Yes, there are wealthy people in the D.C. area, but none of them are working directly for the government. The highest paid government worker in the United States is the President, and his salary is $400,000 a year. Government workers are paid on what is called “the GS scale,” where the highest you can go is a GS-15 Step 10, which as of January, 2011, was $129,517 before taxes. There aren’t very many GS-15’s around. There are also Executive Service, Senior Level and Science and Technology salaries which go a little higher, but that maxes out at $179,000. The traditional right-wing, teeth-grinding fantasy is that every janitor sweeping up the interior of the Department of the Interior is making $90,000 a year, but actually they are down around the GS-5 or GS-6 scale, where they max out at a little under $40,000 before taxes. And since every politician has figured out that the best applause line that they can give their constituents back home is a pay freeze for Federal workers, it looks like there isn’t a lot of upward mobility in their pay.

Much is made of the “lavish benefits package” that government workers have, and yeah, from what I understand of it, it’s a good one. But I don’t know that it’s “lavish.” It probably just seems that way because everybody is now officially used to getting garbage benefits from their employers. When you live off of Spam and Wonder Bread, tuna salad on wheat starts to look pretty good.

So where are all these wealthy, affluent people in and around Washington coming from? They come not from working for the government, but from the other two major industries in the area. One of them is lobbying and trying to influence the government, and the other is doing all the work that the government does not want to do, which is known as “government contracting.”

The lobbying thing you guys all know about. There are the big boys like PHARMA and the Chamber of Commerce, not to mention the AFL-CIO and AFSCME and the like. But there are also the trade associations, which are the crews of smaller and more specialized lobbyists. If you talk a walk around Old Town, Alexandria, you will find the American Staffing Association, the National Stone, Sand and Gravel Association, the National School Boards Association, the Helicopter Association International, the National Sheriffs Association, the American Correctional Association, and so on and so on. All of these groups are there to make sure that the government doesn’t do something that they don’t like, and all of these groups have staff and in-house counsel and guys that they know on the Hill and blah de blah de blah.

That’s not a bad way to make a living; particularly when 99 times out of 100 politicians are coming to you for a campaign handout instead of you having to go them to plead your legislative case. But the real heavy duty money comes from government contracting. You would be amazed or appalled at how much money the government throws away because they are terrified of being seen to “grow government.”

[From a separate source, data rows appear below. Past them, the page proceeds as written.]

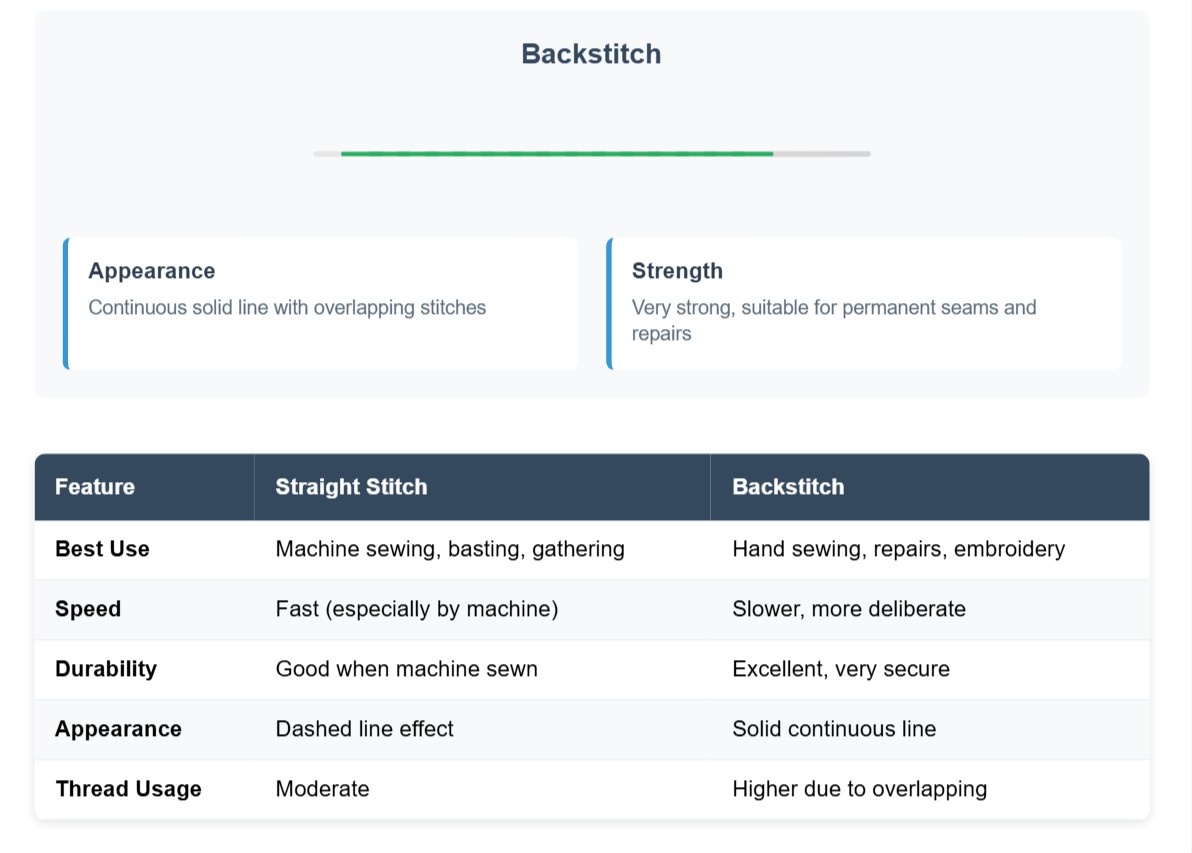The width and height of the screenshot is (1192, 853).
Task: Click "Dashed line effect" cell
Action: (x=364, y=729)
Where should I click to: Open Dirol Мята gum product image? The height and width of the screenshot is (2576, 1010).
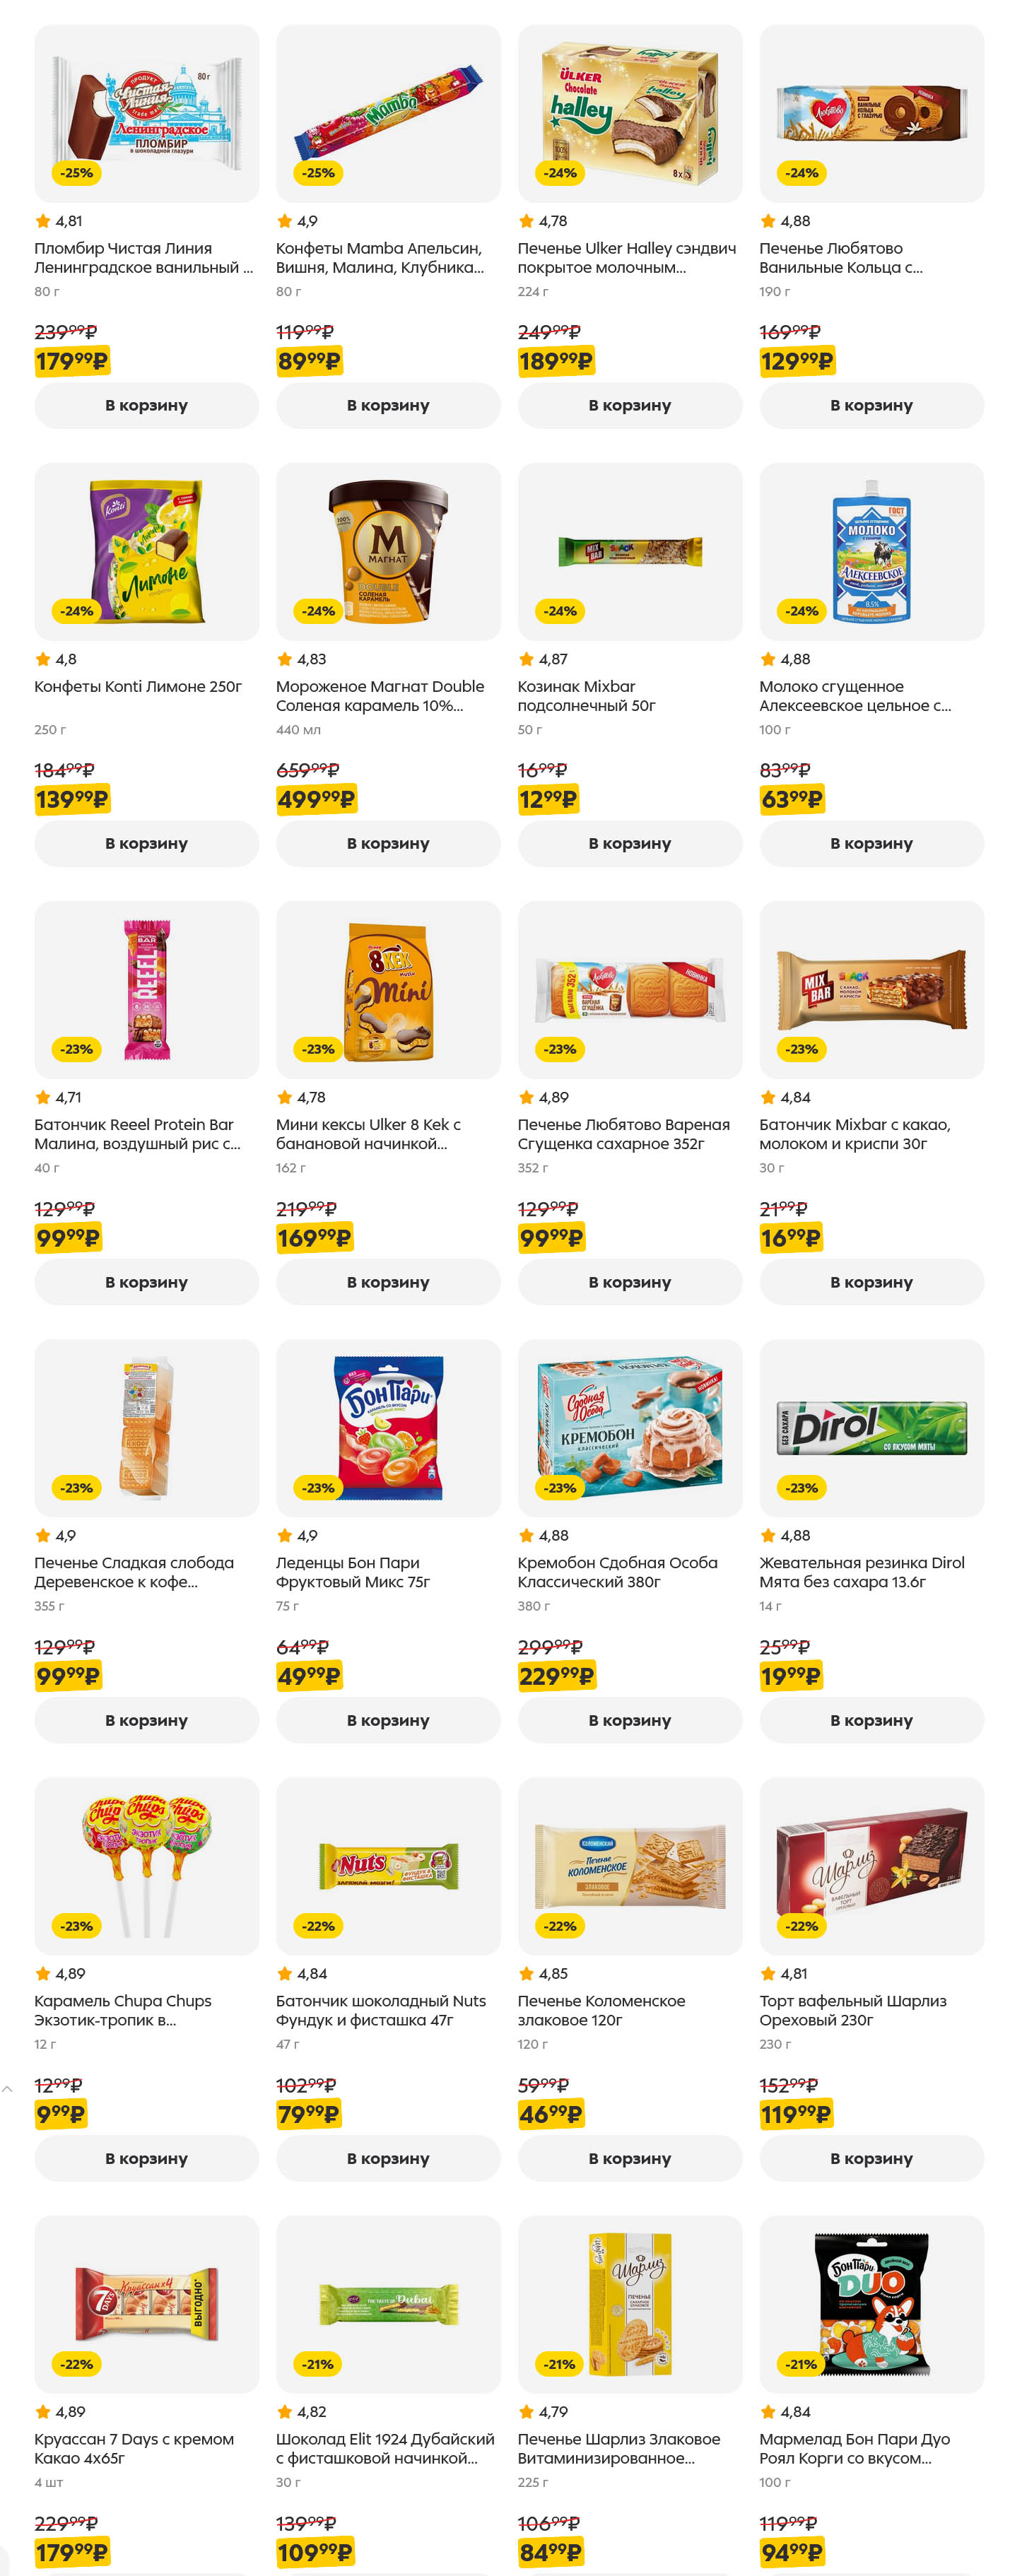(871, 1427)
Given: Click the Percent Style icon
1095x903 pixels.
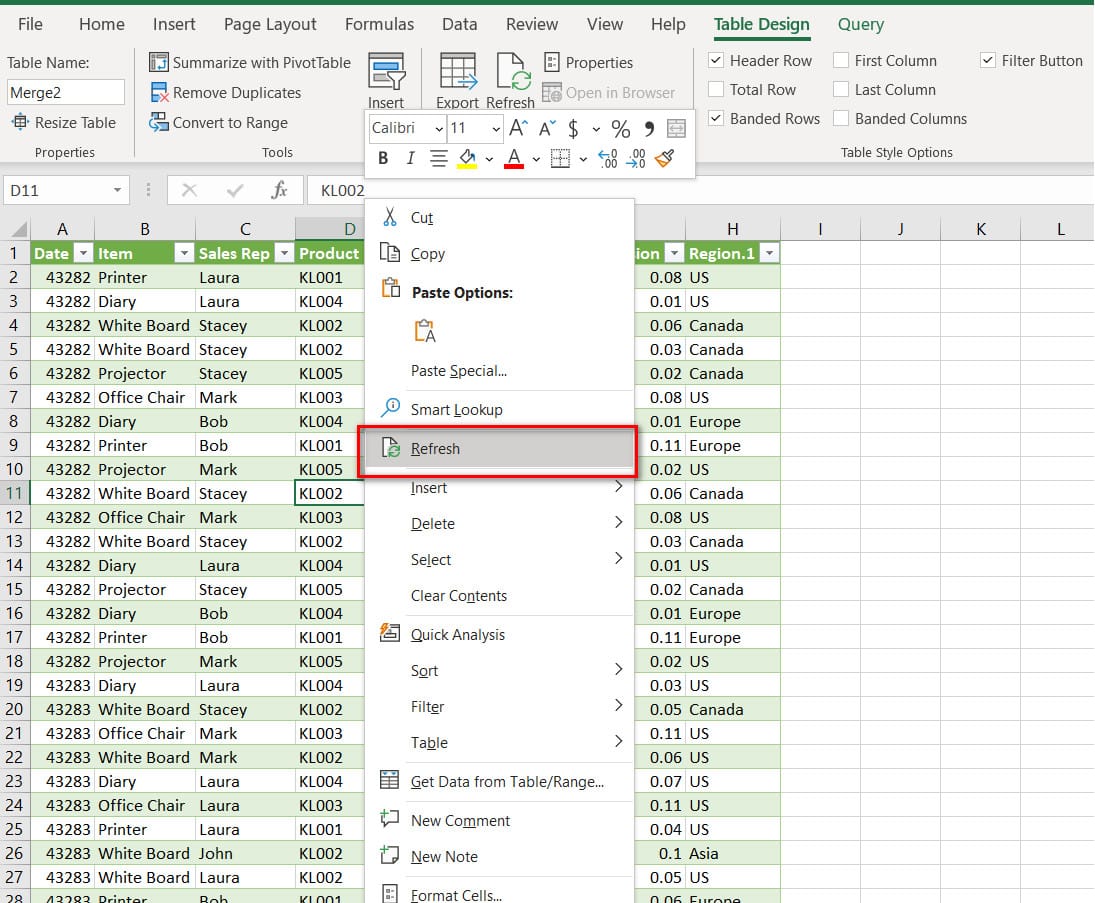Looking at the screenshot, I should click(x=621, y=129).
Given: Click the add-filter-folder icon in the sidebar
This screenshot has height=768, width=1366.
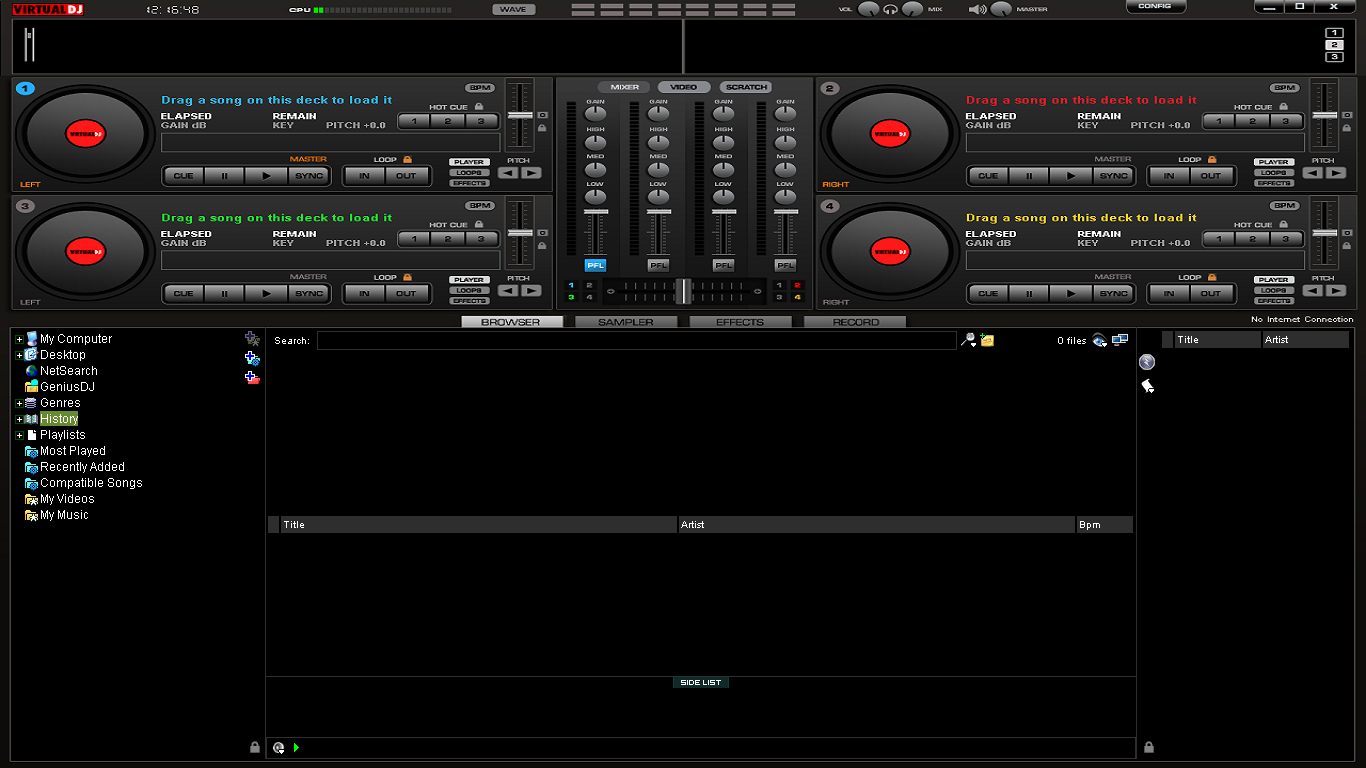Looking at the screenshot, I should [x=252, y=358].
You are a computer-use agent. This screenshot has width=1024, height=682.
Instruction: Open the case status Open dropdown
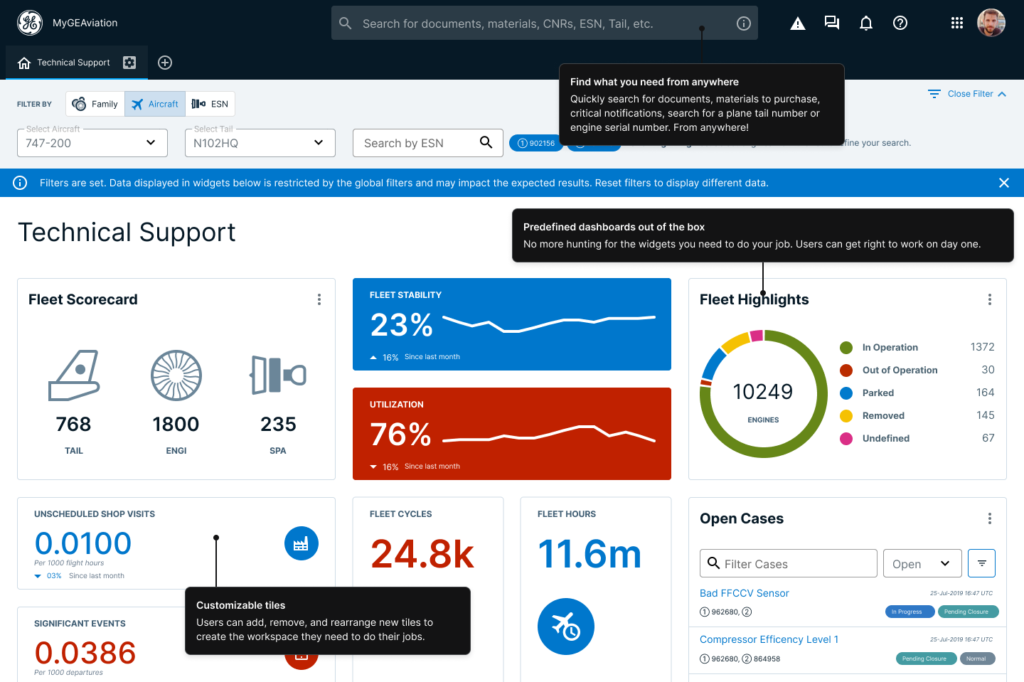pyautogui.click(x=921, y=564)
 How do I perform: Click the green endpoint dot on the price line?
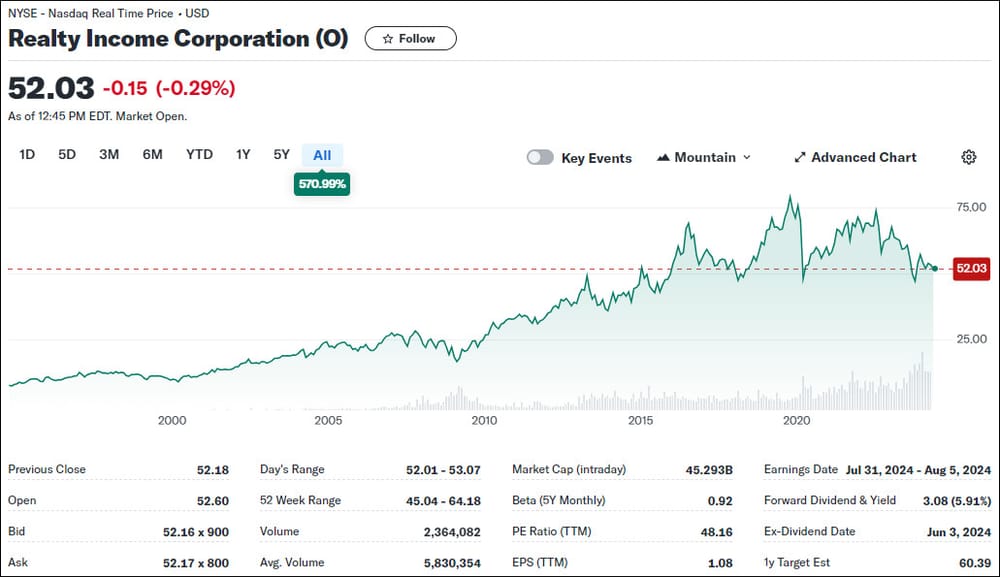(933, 268)
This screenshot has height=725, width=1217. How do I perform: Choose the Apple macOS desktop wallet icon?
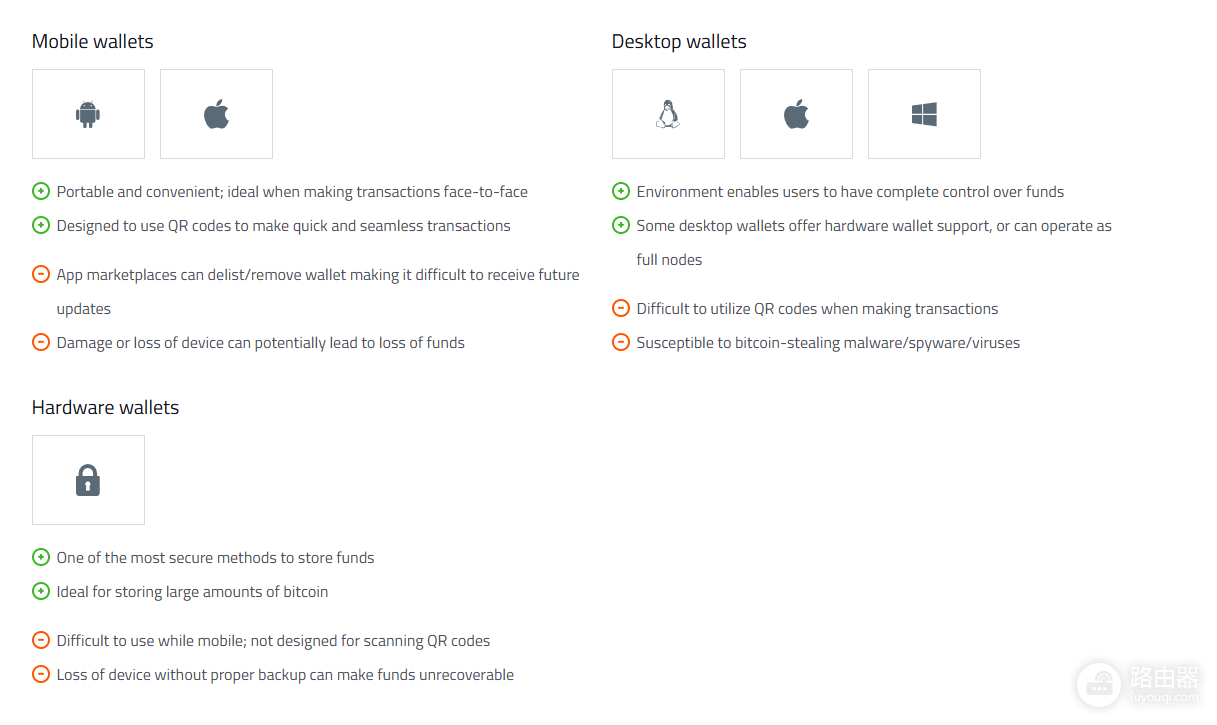[x=796, y=114]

There are defense contractors (Pentagon City, Rosslyn and Tyson’s Corner,) defense subcontractors (Skyline, Fairfax, Annandale,) and the 8A subs, who are everywhere. There are the IT contractors, chief among them being Booz Allen and Hamilton, who recently went from being a private company to one that is publically traded, if that gives you any indication as to how business is going.

The common narrative is that your average government worker is content to sit around in his office and do absolutely nothing until the day he retires, but what really happens is that he works feverishly for about ten years on low salary with ok benefits, networks with the contractors that he comes into contact with on a daily basis, and then leaves the government, takes his rolodex with him, and gets a job with one of those contractors for tons more money. And why wouldn’t he? Since the government is afraid of “growing government” and will pay through the nose to keep that from happening, there’s way more money on the “quasi-private” side of things. If you think of D.C. in terms of baseball, working for the government is the farm system, and working for the contractors is getting called up to the majors.

I don’t know if this is good or bad, but what I do know is that when people gnash their teeth about “fat cat government workers” and then go on to claim that “government creates no jobs,” I wonder what universe they are living in.